A kind of smog of condescending pity surrounds self-publishing, whether you call it vanity publishing or indie. The assumption is that only not-very-good writers resort to such a course. It’s true that a lot of poor stuff does get printed. There’s no quality control in force. But it’s also true that a lot of polished, skilful and entertaining novels are no longer taken on by mainstream publishers who favour big names or debut writers, as well as subject matter of very wide appeal. Naturally enough, they need to make money, pay rent, hire editors.
I was never a big name. I avoided publicity. I lived on a Greek island, and barely knew what my agent was handling on my behalf back home. In the 1990s, with seven novels, children’s books and a non-fiction book of natural history with Peter as illustrator stacked up behind me, I spent years training and practising as a counsellor. When I returned to writing and enjoying fiction, I found I was back at the beginning, knocking on closed doors.

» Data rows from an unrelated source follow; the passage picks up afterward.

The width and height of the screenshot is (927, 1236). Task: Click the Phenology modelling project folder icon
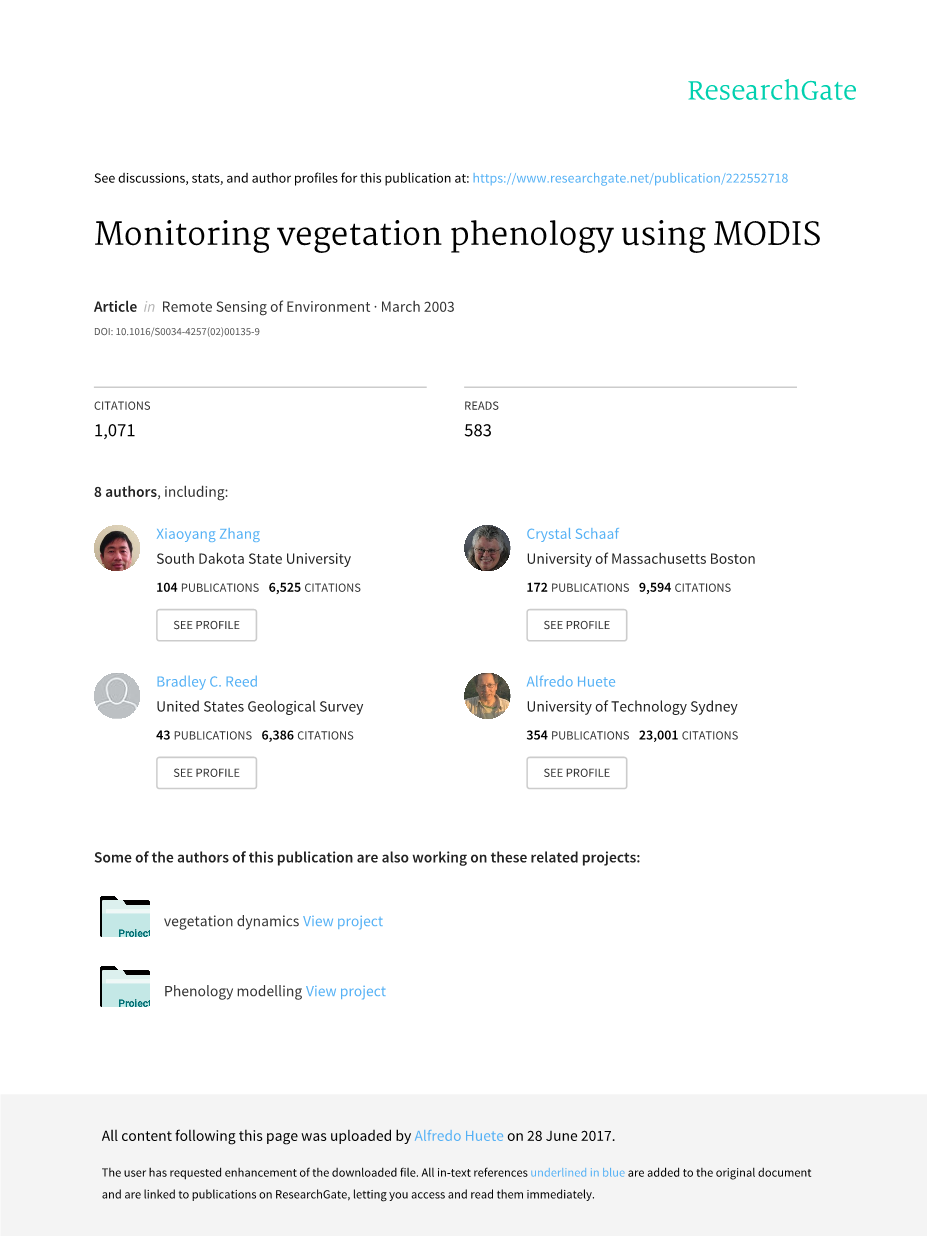(125, 988)
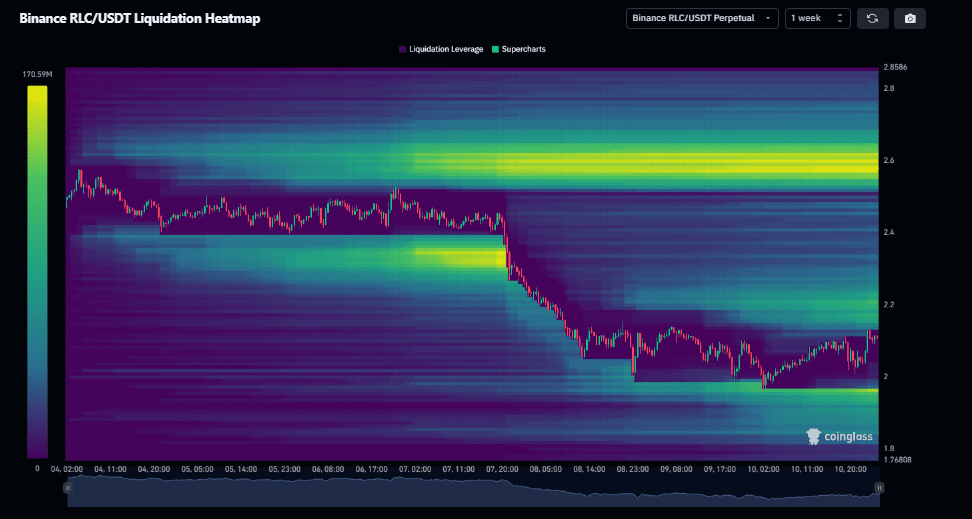Click the yellow liquidation cluster below 2.4
972x519 pixels.
tap(460, 258)
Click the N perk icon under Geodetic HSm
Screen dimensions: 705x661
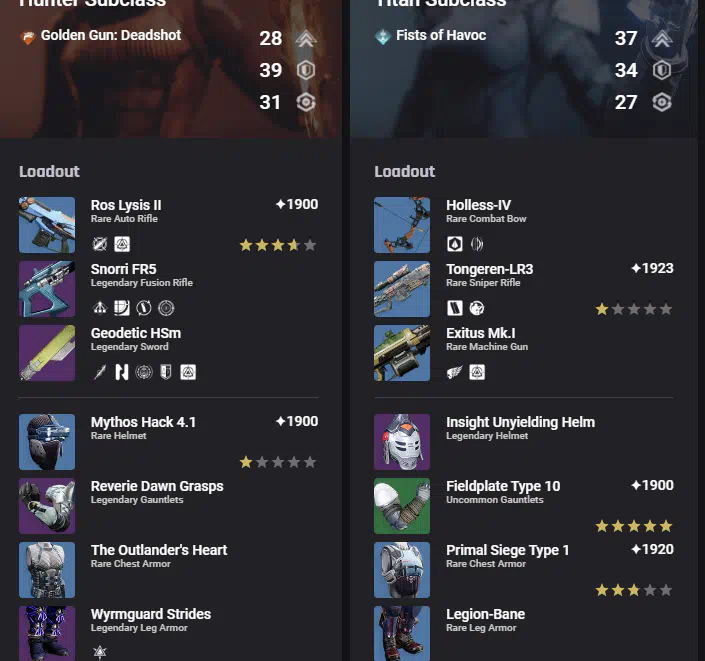pyautogui.click(x=122, y=372)
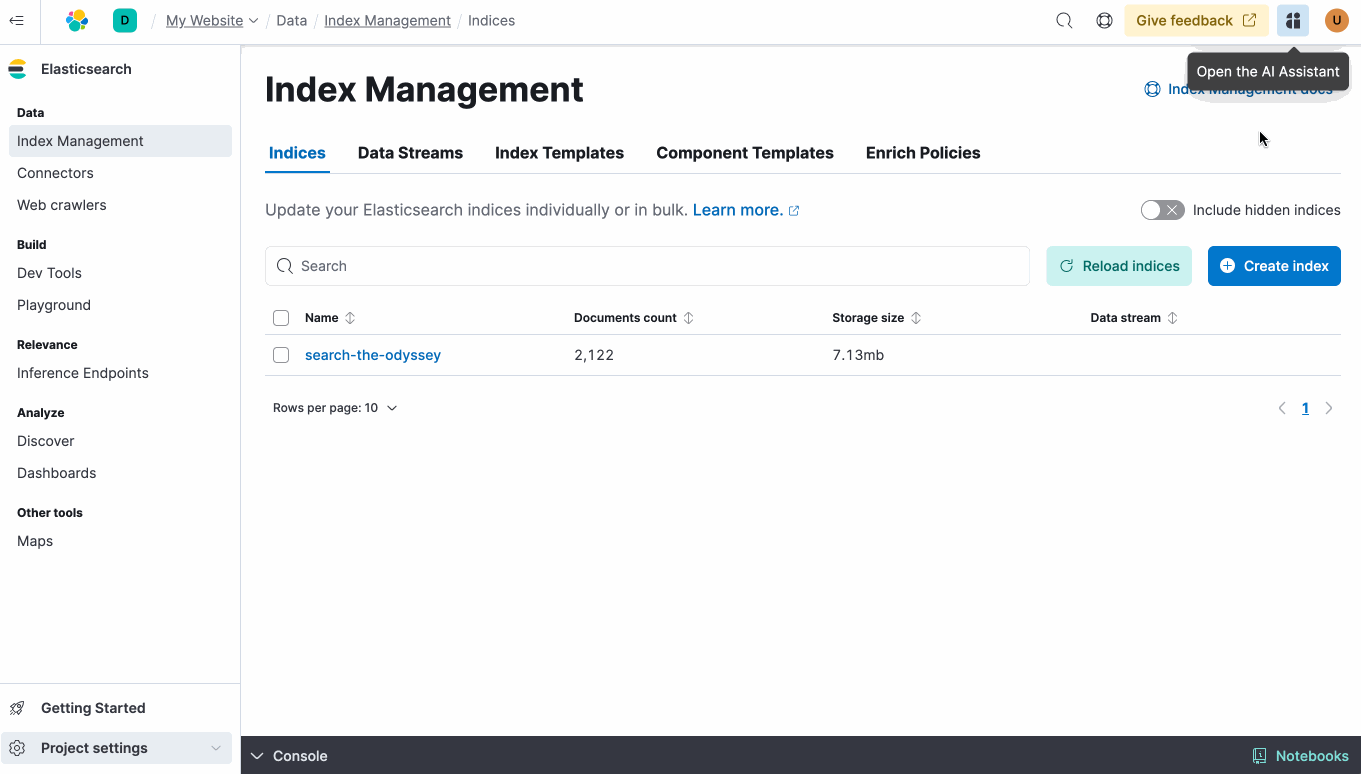Check the checkbox for search-the-odyssey
The height and width of the screenshot is (774, 1361).
click(281, 354)
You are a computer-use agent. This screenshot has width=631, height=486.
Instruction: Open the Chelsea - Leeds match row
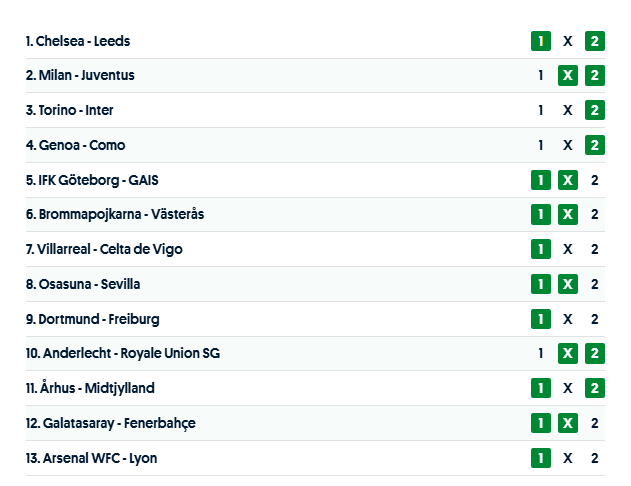tap(78, 41)
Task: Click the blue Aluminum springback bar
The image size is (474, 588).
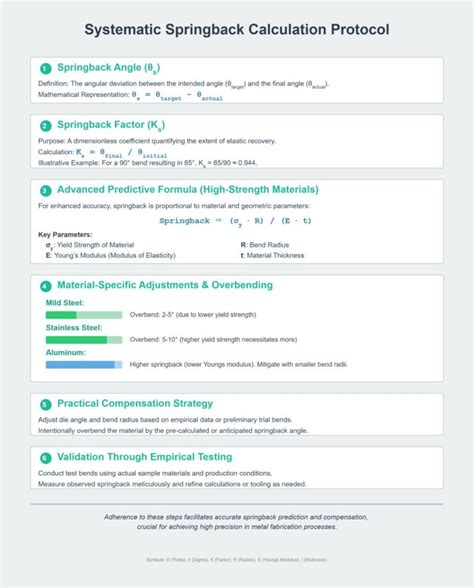Action: tap(84, 364)
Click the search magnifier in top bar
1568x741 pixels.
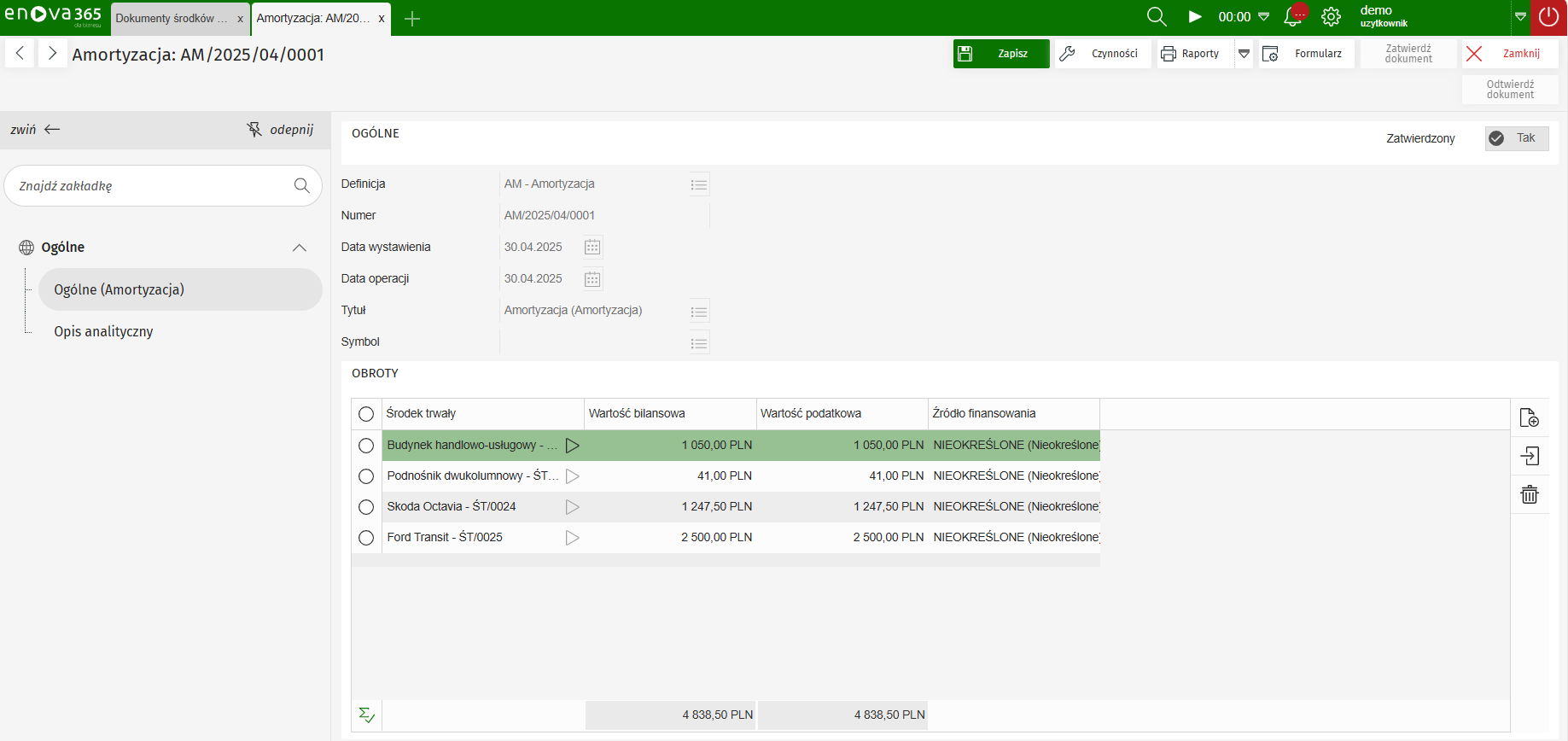(x=1157, y=17)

Now I’ve woken up to the reality of the situation. It’s no good grumbling at rejection. I’ve taken matters into my own hands. It’s liberating.
But it does mean I have to do all the tedious work of checking for errors in the writing and then – worst of all – approaching the world with the news of publication. Selling our wares is not the natural territory of writers. I’ve been bludgeoning my contact list with self-advertising. People once met, say on a New Zealand trek or in a New York hotel, are getting emails about the Amazon availability of ‘White Lies’ and ‘A Home from Home’. I imagine them scratching their heads and asking: “Who on earth is this annoyingly importunate person shouting about their own books?”